The local Target is getting super-sized and while it would make more sense to me to close doors for two weeks and get the work done quickly and efficiently, they’ve instead decided to stay open and throw up signs urging shoppers to “pardon their dust.” They print daily store maps to help shoppers navigate the increasingly narrow aisle and team members roam in each department to help guide shoppers to the items they are looking for.
Cyra and I needed new flashlights for an upcoming camping trip. Hoping to find them in the old spot was probably hoping for too much! As we made our way over, I noticed that the aisles leading up to where the flashlight, batteries and light bulbs had been looked unsurprisingly bare.
Not a single flashlight or light bulb was to be found. We wandered up and down a few aisles proclaiming loudly our distress.
“What ever shall we do, Cyra?” I asked her. “We’ll have to wander around camp in the dark!”
Cyra sighed. “Look Mommy, there’s a dude right there, let’s ask.”
“No,” I told her. “Asking is like cheating. We can find them on our own.”
We wandered past more empty shelves to the newly squished paper goods section, now in the front of the store.
“Oh look,” I exclaimed, “toilet paper. Cross that off.”
“Alright,” Cyra scratched a line across the list.
“Snacks for the camp out and,” she glared at me, “a flashlight.”
We walked past three more Target team members.
“Mommy,” She started to whine.
“No way!” I told her. “Think of it as a great scavenger hunt! It’s a game and if we ask for help we lose.”
The team members we passed laughed.
“That’s right!” one of them teased, “Even we have to scout around to find things.”
Seriously, I could HEAR her eyes rolling!
We grabbed the snacks – they were still in the correct spot – and wandered back towards the middle of the store.
“Are we still not asking?”
“Mommy,” Cyra said quickly, “I give up!

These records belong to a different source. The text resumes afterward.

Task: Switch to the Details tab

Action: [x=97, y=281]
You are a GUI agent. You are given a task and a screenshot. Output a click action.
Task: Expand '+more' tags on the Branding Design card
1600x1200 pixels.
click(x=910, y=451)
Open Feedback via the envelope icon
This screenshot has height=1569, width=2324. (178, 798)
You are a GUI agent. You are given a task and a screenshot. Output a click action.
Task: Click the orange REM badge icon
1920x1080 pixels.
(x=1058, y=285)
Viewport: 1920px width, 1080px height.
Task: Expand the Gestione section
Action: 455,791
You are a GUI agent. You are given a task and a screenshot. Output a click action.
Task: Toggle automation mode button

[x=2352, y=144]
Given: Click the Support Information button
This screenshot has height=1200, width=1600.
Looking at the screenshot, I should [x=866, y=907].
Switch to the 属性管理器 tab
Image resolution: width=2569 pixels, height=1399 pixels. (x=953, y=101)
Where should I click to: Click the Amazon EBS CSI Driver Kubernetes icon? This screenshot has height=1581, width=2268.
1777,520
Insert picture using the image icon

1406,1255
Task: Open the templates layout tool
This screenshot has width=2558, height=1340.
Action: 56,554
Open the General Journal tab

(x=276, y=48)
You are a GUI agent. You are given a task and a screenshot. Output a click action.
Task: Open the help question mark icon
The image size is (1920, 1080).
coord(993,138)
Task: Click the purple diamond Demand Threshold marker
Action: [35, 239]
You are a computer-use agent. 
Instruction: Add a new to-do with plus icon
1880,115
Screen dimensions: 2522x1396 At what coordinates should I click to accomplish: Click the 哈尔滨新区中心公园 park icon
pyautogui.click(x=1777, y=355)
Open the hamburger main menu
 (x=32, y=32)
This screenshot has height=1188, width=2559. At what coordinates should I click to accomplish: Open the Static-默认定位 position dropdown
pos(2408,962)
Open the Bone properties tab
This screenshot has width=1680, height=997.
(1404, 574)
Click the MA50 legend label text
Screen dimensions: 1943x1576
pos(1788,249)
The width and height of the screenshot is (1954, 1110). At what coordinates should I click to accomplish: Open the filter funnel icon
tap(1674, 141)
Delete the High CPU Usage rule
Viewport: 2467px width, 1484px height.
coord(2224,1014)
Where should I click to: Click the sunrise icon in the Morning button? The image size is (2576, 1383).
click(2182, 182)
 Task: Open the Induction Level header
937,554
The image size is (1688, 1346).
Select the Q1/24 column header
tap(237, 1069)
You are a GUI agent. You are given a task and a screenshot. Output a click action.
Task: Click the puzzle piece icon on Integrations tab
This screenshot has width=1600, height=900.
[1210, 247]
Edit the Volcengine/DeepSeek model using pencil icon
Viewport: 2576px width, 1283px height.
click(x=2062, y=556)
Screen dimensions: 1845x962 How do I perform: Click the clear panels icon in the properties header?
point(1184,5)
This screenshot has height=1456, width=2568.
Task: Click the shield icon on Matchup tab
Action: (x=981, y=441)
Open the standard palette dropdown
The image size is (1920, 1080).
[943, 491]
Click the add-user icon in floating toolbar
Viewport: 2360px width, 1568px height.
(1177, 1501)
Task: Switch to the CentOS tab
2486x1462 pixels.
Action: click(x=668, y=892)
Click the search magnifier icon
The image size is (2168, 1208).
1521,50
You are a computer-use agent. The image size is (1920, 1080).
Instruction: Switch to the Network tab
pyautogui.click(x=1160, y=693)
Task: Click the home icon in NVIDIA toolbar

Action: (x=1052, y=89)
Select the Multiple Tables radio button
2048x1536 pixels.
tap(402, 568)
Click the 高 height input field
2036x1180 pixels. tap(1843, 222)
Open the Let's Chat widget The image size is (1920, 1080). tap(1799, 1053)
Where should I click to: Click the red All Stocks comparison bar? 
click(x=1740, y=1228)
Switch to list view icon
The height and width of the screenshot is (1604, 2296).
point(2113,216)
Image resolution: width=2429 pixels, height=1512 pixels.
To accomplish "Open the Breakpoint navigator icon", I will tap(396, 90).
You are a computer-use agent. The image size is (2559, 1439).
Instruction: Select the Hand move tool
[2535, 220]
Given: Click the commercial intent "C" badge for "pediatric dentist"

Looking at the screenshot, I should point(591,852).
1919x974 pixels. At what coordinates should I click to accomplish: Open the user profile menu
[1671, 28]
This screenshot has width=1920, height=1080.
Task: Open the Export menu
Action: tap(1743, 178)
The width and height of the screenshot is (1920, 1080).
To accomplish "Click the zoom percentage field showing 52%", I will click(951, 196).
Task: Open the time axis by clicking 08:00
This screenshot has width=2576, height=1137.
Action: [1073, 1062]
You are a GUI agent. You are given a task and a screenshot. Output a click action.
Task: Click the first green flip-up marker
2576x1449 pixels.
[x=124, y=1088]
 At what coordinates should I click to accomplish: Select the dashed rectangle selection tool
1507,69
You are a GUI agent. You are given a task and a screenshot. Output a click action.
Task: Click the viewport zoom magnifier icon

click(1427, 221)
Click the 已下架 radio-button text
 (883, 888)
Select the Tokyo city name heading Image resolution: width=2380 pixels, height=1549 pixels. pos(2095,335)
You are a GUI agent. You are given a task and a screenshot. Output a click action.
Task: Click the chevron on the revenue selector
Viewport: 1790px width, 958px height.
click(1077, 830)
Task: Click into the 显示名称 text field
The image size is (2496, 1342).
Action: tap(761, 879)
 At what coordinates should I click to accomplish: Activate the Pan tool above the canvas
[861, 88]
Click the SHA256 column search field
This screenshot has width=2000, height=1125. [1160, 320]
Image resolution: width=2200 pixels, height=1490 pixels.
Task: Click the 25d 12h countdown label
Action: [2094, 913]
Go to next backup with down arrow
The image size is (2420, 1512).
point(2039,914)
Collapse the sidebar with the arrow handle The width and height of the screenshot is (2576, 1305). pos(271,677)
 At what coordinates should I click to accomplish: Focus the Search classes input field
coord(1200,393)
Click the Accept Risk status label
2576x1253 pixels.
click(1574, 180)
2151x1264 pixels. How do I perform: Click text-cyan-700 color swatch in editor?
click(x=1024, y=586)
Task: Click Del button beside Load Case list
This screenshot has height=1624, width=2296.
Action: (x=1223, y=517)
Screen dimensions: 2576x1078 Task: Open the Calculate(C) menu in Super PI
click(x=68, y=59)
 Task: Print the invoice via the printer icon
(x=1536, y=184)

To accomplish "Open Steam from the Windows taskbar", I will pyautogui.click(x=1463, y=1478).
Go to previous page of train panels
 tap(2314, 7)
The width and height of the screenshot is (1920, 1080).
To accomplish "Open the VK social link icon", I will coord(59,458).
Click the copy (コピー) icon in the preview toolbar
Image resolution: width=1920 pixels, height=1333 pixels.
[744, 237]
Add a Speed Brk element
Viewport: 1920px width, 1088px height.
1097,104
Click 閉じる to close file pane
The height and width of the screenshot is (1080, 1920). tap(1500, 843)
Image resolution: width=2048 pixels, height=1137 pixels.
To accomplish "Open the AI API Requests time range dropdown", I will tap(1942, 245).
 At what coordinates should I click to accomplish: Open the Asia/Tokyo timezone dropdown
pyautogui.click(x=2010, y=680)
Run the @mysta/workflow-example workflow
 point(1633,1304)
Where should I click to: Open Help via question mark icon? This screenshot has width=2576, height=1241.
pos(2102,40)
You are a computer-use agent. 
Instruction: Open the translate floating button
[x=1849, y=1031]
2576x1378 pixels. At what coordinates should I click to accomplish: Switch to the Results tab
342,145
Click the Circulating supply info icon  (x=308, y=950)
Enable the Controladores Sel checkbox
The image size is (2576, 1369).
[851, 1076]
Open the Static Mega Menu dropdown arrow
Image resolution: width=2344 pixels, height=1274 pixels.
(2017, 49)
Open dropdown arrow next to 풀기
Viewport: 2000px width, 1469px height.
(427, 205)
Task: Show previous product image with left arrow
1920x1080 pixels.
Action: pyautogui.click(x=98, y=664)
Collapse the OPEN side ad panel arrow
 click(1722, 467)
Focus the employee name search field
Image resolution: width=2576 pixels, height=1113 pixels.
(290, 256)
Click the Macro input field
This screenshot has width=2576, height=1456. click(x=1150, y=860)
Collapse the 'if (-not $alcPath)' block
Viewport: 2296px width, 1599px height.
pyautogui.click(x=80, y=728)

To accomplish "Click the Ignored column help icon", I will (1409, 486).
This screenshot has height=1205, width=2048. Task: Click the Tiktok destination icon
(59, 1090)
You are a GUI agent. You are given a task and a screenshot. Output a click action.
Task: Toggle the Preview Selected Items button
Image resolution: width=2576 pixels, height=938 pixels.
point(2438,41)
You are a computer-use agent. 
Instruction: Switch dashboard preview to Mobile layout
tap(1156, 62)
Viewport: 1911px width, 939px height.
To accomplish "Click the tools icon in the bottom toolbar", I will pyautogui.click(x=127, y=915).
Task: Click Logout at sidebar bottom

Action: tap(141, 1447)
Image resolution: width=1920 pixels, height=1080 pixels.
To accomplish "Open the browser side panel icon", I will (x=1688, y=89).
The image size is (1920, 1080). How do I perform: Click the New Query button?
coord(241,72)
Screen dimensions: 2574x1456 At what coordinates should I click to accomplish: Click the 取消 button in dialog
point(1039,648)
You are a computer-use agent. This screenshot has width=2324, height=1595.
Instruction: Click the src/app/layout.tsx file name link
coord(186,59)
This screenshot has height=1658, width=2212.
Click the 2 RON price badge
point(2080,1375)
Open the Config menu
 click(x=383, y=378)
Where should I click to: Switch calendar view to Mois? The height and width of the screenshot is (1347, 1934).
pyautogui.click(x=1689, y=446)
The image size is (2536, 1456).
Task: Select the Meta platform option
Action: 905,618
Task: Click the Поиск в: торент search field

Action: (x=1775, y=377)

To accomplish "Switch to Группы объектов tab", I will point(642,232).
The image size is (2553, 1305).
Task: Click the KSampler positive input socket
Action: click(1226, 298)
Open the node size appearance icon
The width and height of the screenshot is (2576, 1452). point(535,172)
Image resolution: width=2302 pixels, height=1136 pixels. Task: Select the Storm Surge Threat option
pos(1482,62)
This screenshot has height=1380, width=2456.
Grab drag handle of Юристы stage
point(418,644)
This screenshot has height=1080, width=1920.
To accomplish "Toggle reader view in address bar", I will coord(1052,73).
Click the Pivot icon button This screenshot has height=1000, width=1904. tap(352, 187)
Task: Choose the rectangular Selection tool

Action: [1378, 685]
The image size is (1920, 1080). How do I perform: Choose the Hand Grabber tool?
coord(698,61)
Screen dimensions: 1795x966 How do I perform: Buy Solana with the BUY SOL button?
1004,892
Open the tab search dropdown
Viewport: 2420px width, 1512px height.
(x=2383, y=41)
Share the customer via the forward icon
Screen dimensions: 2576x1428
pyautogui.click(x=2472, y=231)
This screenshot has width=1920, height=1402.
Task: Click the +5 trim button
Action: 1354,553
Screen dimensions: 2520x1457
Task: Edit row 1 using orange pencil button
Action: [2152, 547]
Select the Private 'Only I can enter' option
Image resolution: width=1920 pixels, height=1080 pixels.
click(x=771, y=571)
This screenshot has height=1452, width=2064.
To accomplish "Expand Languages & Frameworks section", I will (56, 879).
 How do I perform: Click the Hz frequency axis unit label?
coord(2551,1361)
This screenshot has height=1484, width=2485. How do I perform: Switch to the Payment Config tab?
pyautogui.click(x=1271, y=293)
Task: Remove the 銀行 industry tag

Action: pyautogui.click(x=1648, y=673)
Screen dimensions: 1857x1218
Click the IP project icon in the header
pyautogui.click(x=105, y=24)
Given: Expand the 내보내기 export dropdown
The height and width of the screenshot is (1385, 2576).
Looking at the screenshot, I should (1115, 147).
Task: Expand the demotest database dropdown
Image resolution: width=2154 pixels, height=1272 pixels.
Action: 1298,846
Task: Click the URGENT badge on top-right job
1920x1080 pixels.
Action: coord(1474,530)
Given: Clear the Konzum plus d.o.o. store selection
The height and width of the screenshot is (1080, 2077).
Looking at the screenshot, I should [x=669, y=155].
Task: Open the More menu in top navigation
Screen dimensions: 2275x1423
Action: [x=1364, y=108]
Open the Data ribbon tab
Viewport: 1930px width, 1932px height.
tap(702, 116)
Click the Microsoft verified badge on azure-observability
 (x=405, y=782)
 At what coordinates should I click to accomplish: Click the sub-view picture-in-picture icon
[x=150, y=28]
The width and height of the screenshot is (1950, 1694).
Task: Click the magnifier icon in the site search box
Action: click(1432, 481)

I quit the game! Now can we ask?”
“What?” I exclaimed. “My daughter, a Quitter? How can this be? Haven’t I raised you better than this?”
Up ahead of us, three female team members loitered, waiting for customers to ask for directions.
“I am asking.”
I tried to stop her. I held her hand tightly and tried to dig my heels into the floor. One of the women, the one who had over heard us talking earlier, smiled at us as Cyra approached.
“Don’t do it, Cyra,” I pretended to cry.
The woman, clearly remembering us from earlier, played along, covering her ears and singing “la, la, la.”
Cyra was not amused. She stood in front of the woman, her foot tapping impatiently. The woman, smiling at her, finally leaned down and asked, “What can I help you find, sweetie?”
“We,” Cyra flashed me tiny angry eyes and corrected herself, “I,” she stressed, “need a flashlight.”
“Oh.” The woman looked nervous. She obviously hadn’t a clue as to where the flashlights might be. She pointed in the direction of the section the flashlights used to reside. “They were over there,” she said slowly.
We nodded as she looked over her shoulder and called another team member over. After a few minutes of discussion the second team member pointed to a few rows of empty shelving nearby.
“They are supposed to go over here.” The other woman told us.
“But?” I knew it was coming.
“They haven’t been put back out yet.” She shrugged. “I’m sorry.”
“Thank you, anyway,” Cyra told her. “Come on, Mommy,” she grabbed my hand. “Let’s go.”
“Wait,” I cried. “Can’t we have them find something else for us? Lamps? Candles? Candles would work at camp! What about glow-in-the-dark stickers?”
The women laughed as Cyra pulled me down the aisle.
“No, Mommy,” she said. “This game is over!”